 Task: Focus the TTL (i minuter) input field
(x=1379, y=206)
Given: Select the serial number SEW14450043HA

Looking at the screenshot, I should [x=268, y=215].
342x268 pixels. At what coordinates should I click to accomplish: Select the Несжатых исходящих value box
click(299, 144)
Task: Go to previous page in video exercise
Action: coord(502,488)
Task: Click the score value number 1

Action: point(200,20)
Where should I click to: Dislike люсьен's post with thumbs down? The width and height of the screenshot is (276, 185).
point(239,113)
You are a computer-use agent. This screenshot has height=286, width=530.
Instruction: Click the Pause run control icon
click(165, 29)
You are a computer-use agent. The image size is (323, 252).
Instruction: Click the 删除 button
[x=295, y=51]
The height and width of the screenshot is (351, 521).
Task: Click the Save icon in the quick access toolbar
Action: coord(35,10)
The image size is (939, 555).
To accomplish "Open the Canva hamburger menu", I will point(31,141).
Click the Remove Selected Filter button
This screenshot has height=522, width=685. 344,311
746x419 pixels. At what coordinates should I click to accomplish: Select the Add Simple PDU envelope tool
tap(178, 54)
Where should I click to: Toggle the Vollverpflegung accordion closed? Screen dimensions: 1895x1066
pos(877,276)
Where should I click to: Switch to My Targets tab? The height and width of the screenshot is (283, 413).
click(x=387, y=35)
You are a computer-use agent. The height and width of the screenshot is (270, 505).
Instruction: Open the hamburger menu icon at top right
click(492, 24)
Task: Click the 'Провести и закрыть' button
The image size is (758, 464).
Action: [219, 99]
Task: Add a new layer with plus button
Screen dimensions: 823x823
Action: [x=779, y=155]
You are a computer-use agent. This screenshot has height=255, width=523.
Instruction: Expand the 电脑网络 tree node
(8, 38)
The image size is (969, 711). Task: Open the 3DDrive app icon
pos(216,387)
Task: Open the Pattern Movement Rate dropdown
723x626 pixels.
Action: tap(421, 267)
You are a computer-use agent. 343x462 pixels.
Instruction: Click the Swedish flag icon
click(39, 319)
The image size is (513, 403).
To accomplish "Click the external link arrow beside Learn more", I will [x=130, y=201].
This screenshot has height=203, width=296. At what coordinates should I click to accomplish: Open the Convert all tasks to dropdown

•••••

● Try it: Among the lines above, which ones include the word "dropdown"? Copy them.

● Task solution:
Task: Open the Pattern Movement Rate dropdown
This screenshot has height=203, width=296. At what coordinates should I click to accomplish: Open the Convert all tasks to dropdown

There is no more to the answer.